Le conflit en Ukraine et ses éventuelles voies de résolution est en effet au cœur d’un désaccord entre les États-Unis et les pays africains. « Les deux parties ne sont pas d’accord sur les tactiques à utiliser pour parvenir à un règlement car les Africains s’opposent à l’idée de punir la Russie. En plus de cela, ils s’attendent à une solution diplomatique au conflit, alors que l’Occident a annoncé à maintes reprises son intention de soutenir l’Ukraine jusqu’à ce qu’elle gagne », a confié un responsable américain au Washington Post.

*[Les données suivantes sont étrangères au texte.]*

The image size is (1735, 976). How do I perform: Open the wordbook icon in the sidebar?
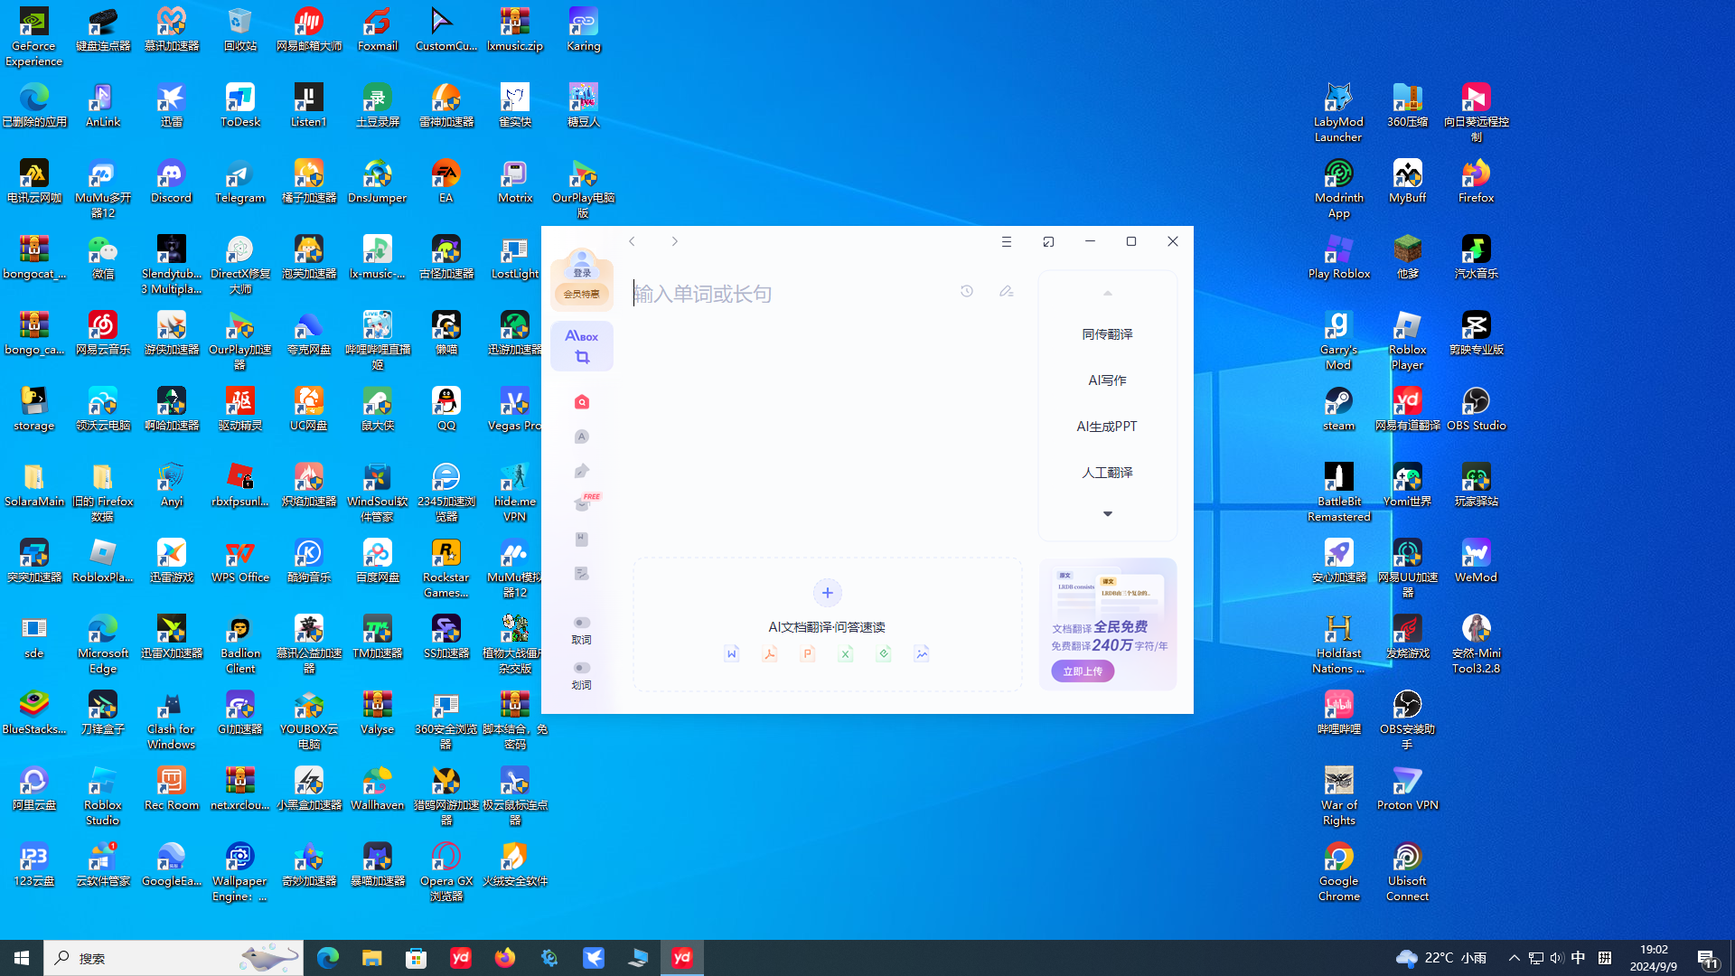pyautogui.click(x=582, y=540)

Des divergences se manifestent également dans le cadre des restrictions imposées contre Moscou.  Certains pays ont clairement exprimé leur malaise face aux sanctions et aux critiques de la Russie qui, selon eux, rendent plus difficile la recherche d’une solution diplomatique. S’y ajoute le fait que ces sanctions antirusses se répercutent fortement sur la sécurité alimentaire du continent africain. Cela vaut notamment en ce qui concerne les perturbations dans les exportations de céréales et d’engrais russes causées par les sanctions occidentales. Plus largement, les Africains ont le sentiment que les crises sur leur continent ne bénéficient pas de l’attention suffisante de la part des Occidentaux.

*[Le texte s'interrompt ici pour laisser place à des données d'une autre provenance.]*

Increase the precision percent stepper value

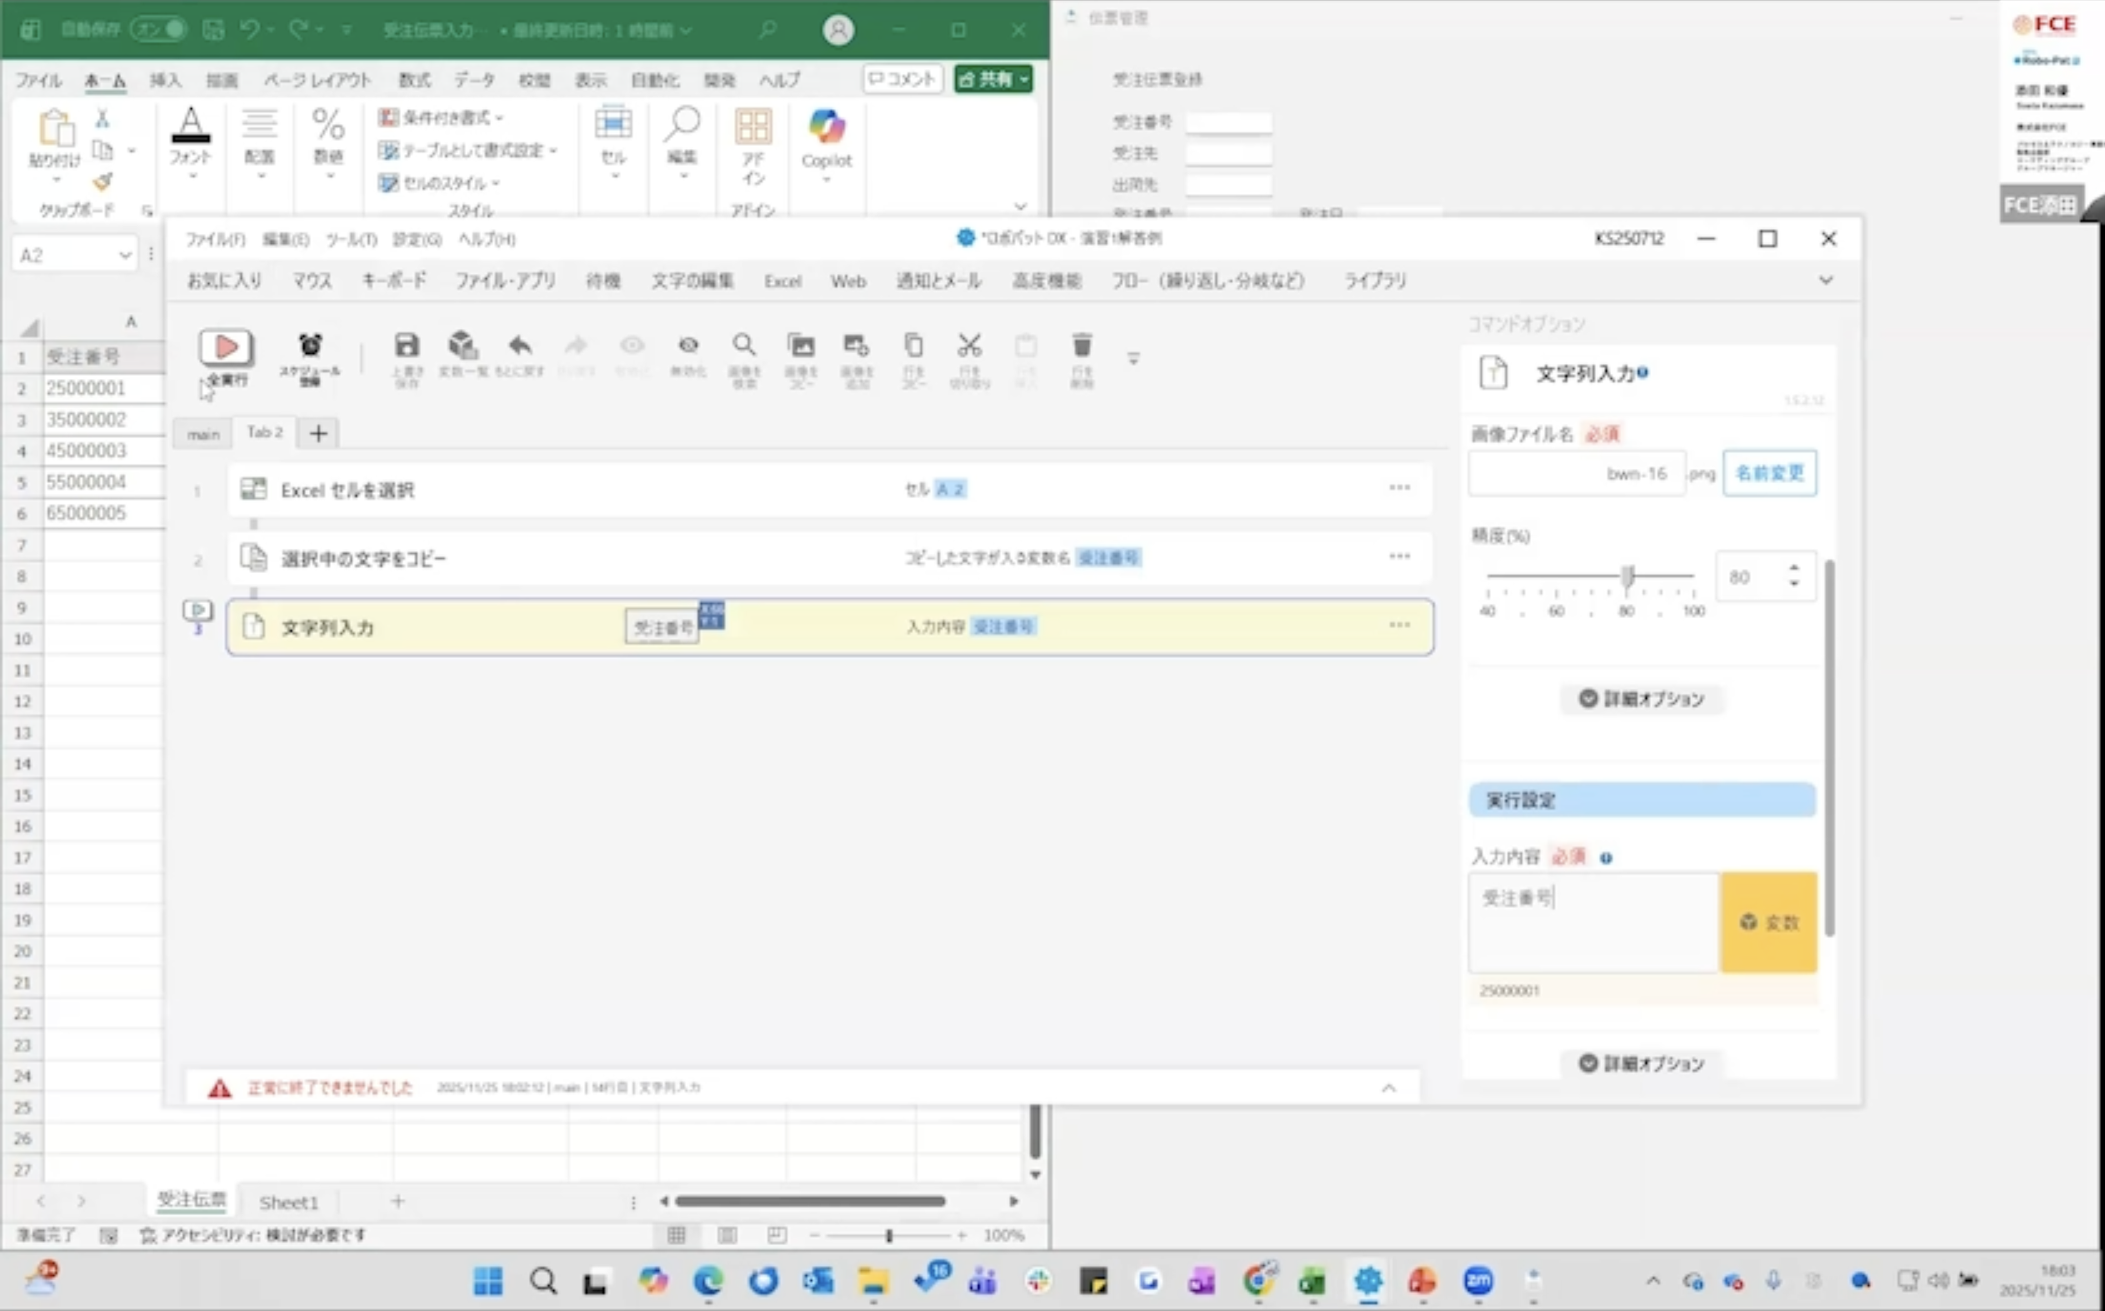1794,568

Le sommet scruté de près par la Russie

Sur un autre plan, il est certain qu’un pays comme la Russie va s’intéresser à l’événement d’autant qu’il intervient dans un contexte de rivalité avec les Etats-Unis sur le continent. Mikhaïl Bogdanov, vice-ministre russe des Affaires étrangères, a reconnu d’ailleurs hier que « Moscou surveillera de près le sommet États-Unis-Afrique ». « Bien sûr, nous sommes intéressés par la façon dont ils organisent ce sommet – le contenu en substance, les discussions et le document final. En même temps, ce sommet ne pourra pas nuire aux liens entre la Russie et les pays du continent », a confié le diplomate à l’agence Sputnik. Selon lui, « tout ceci est un travail normal » qui a été adopté par de nombreux pays. 

Mikhaïl Bogdanov a annoncé à l’occasion que « la Russie entend prochainement (en juillet 2023, Ndlr) organiser un deuxième sommet de ce type ». « C’est un format très utile. L’essentiel est de savoir sur quelle base ces relations sont construites. Nous construisons [les nôtres] sur la base de l’égalité et du respect mutuel. Quant à la manière d’autres pays, surtout celle des pays occidentaux, d’organiser leur travail, je pense que les Africains le verront [eux-mêmes] », a-t-il précisé. 

Le Président américain, qui ne s’est pas encore rendu en Afrique subsaharienne depuis le début de son mandat, doit intervenir ce mercredi et jeudi devant le sommet qui s’étale sur 3 jours. Selon des sources à Washington, il y plaidera en faveur d’un rôle accru pour l’Afrique sur la scène internationale, avec un siège permanent au Conseil de sécurité de l’Onu, et pour que l’Union africaine soit formellement représentée au G20. Le sommet de Washington intervient dans le sillage d’une nouvelle stratégie « Afrique » dévoilée l’été dernier et annonçant une refonte de la politique des États-Unis en Afrique subsaharienne, pour y contrer la présence chinoise et russe. Outre les investissements, le changement climatique, la sécurité alimentaire ou encore les relations commerciales et la bonne gouvernance, ainsi que le rôle de la société civile, seront au centre de la rencontre.